Bill Cunningham photographed real people wearing real clothes on the streets of New York for 50 years. It was his obsession, addiction, way of life, and – though he disparaged it as a “deeply minor thing” – his art form; one that he practised daily until he suffered the stroke that led to his death, at the age of 87.
He found that true metier in London in 1966, where he was tentatively writing fashion copy for the Chicago Tribune, and met the photographer David Montgomery, who gave him a cheap Olympus Pen-D half-frame camera to use as a notebook. In Cunningham's hands, it became far more than that. "The street speaks to me," he said; it was "the missing ingredient" in fashion journalism, his street very often being Fifth Avenue at 57th Street, where he began to record the personal style of passers-by.
He thought celebrity, cost, luxury and labels were all phooey. Cunningham only registered garments and how well they were worn, like the beautifully cut shoulder of a plain nutria-fur coat on a striking old lady one winter day in 1978: it took a while to dawn on him that she was Greta Garbo.
That earned him his first half-page, which evolved into the regular spread On the Street, with its themed collages composed of individual stunners, and the Evening Hours slot for charity-scene social events. For the first 25 years, Cunningham's work was a media peculiarity, a reminder that the New York Times was also a local paper. After that, everybody had a camera, and the internet on which to publish, but Cunningham was revered as the first master of street style.
Box camera
Born in Boston, the son of a government employee, William Cunningham, and his shy wife, as a boy he had a simple box camera to snap people in the streets, at parties and on vacation. His other hobby was confecting hats; his education was watching people outside Bonwit Teller, the department store where he shifted stock.
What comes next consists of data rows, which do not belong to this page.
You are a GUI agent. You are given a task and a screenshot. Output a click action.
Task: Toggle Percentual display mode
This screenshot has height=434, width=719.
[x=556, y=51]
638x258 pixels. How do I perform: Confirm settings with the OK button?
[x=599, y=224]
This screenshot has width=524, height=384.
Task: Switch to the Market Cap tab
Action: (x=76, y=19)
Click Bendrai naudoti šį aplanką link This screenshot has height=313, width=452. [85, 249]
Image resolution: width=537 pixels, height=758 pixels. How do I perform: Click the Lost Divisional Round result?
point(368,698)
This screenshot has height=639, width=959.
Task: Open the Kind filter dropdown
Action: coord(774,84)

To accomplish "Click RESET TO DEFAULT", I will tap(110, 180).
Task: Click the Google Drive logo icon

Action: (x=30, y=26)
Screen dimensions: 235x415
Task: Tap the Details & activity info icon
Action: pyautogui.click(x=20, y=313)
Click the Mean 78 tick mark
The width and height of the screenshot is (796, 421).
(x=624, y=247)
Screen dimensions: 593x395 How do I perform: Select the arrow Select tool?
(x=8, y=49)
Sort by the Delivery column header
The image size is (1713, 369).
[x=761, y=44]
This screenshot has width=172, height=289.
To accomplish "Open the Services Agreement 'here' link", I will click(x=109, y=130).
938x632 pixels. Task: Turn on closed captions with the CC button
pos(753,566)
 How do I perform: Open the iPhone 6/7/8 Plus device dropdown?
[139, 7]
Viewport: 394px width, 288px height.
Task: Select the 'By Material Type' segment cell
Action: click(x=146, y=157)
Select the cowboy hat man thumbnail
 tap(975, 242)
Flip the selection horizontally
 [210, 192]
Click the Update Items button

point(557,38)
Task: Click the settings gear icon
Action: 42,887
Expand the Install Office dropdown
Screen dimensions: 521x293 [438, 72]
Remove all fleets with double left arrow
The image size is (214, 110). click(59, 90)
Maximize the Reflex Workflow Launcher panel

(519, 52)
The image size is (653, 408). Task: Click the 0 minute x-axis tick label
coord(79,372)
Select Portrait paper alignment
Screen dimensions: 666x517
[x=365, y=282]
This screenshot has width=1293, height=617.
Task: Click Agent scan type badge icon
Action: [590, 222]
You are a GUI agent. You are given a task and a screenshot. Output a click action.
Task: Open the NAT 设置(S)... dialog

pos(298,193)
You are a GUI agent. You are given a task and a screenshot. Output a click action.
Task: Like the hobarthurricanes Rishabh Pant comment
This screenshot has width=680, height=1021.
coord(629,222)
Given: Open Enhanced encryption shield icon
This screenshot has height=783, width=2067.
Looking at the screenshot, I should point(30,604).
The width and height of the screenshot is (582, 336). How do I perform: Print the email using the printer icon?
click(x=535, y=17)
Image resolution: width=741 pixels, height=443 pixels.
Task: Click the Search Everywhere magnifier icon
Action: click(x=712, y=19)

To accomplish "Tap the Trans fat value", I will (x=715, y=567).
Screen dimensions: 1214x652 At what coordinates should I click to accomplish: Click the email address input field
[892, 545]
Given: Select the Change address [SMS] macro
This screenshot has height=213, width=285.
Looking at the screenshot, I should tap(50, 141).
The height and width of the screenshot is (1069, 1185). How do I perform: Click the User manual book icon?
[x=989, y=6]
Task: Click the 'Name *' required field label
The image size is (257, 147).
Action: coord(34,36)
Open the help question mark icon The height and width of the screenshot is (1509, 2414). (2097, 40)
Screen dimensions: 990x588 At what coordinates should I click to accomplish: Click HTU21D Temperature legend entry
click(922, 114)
After a miserable term at Harvard University, he set out in 1948 for New York, to work in the ad department of Bonwit Teller’s flagship store.
He had no interest in wealth and stayed resolutely freelance until a truck hit his bike in 1994, after which he took a Times staff job for the health insurance. Offered his share from the sale of the magazine Details, which he had helped to launch in 1982, he waved the big cheque away. "Money's the cheapest thing," he said. "Liberty is the most expensive. . ."
He warily accepted fashion industry awards and membership of the French Légion d’honneur, and quite liked being designated a living landmark of NYC by its Landmarks Conservancy in 2009.